Is there any point of adding wedges to a chassis that uses omnidirectional wheels in a tank drive configuration? My chassis is not a bling drive, nor does it have any ability to push horizontally (unpowered and non-locked omni wheels).
it might reduce an opponent’s ability to push you sideways somewhat. But if you don’t have anything keeping your robot from freely drifting sideways then there probably isn’t much point, as anyone will be able to push you. if you were to add a locked omni in the middle of each side of your drive then wedges might become more useful.
adding wedges to the front and back can be useful however, as you can resist pushing from those directions just fine with an all-omni drive.
Is there anything that I can do to resist opponents pushing my drivetrain, without majorly changing the chassis (like without making it a bling drive, etc)?

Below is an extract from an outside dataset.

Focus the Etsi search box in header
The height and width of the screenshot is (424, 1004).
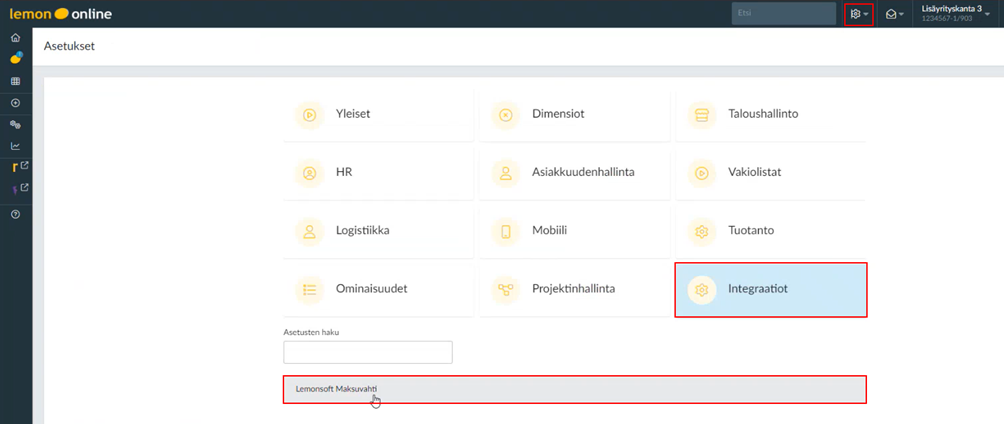(783, 14)

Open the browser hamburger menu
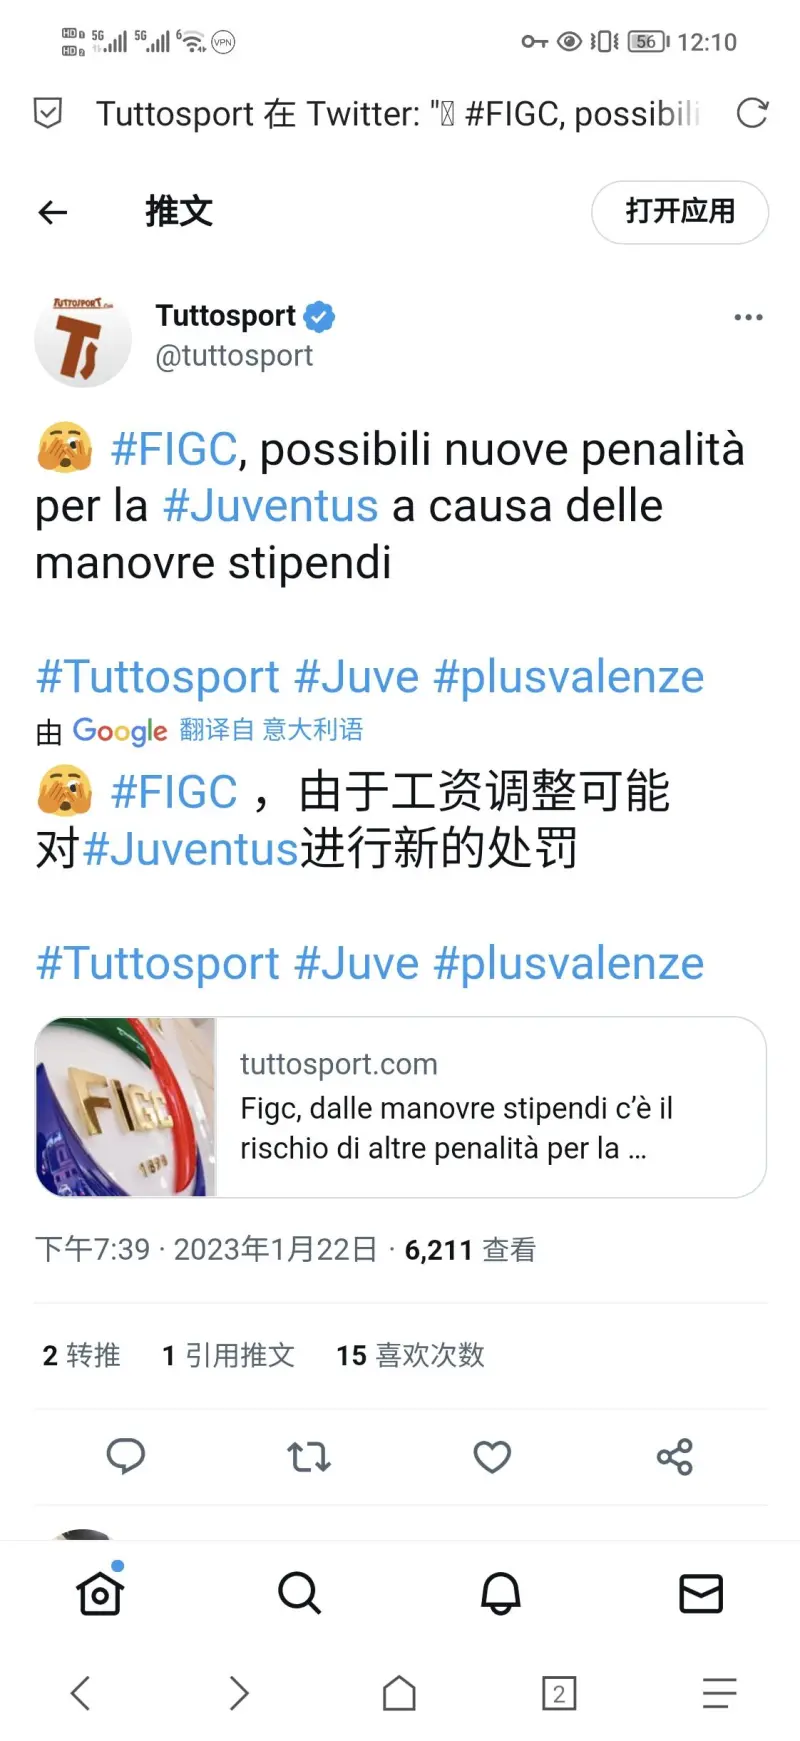(719, 1693)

you could lock the front or back omnis. it will change the center of rotation for the robot, but will resist pushing more.
this year it isn’t that important to resist pushing though, because there isn’t any defense in skills or remote events.
Okay, thank you for the advice, I may try to lock the back omnis.
Hey I have been meaning to ask this but just remembered. Can the center wheel that is locked change the center of rotation if it is not powered.
it can.
with all omni wheels, the bot tends to rotate around the center of mass (I think)
but with locked omnis it will rotate around the center of the drive, in between the locked omnis.
in many robots these are roughly the same places though, so it shouldn’t make that big a difference.
main downside to locked omnis is that you have a less slippery drive, you can’t do any sliding or drifting, which can be useful.
Yah makes sense. I will test with and without center friction wheels. Because the way I designed my drive I can use a normal wheel.
Nope this isn’t that accurate because during TT I remember to test a gyroscope I had my robot turning in circles and one thing I noticed was that it turned with a heavy bias towards the back of the robot. It surely has to do with the large and heavy tray and towers being in the back and putting more weight on the back wheels so they have a greater impact on the turn.
Wedges look cool even if there’s no purpose. I’ll automatically give the team some respect if I see wedges on their bot.
I always kind of get that feeling too because of TP worlds. I always remember 365X’s robot with the wedges. They definitely seemed to be useful in TP.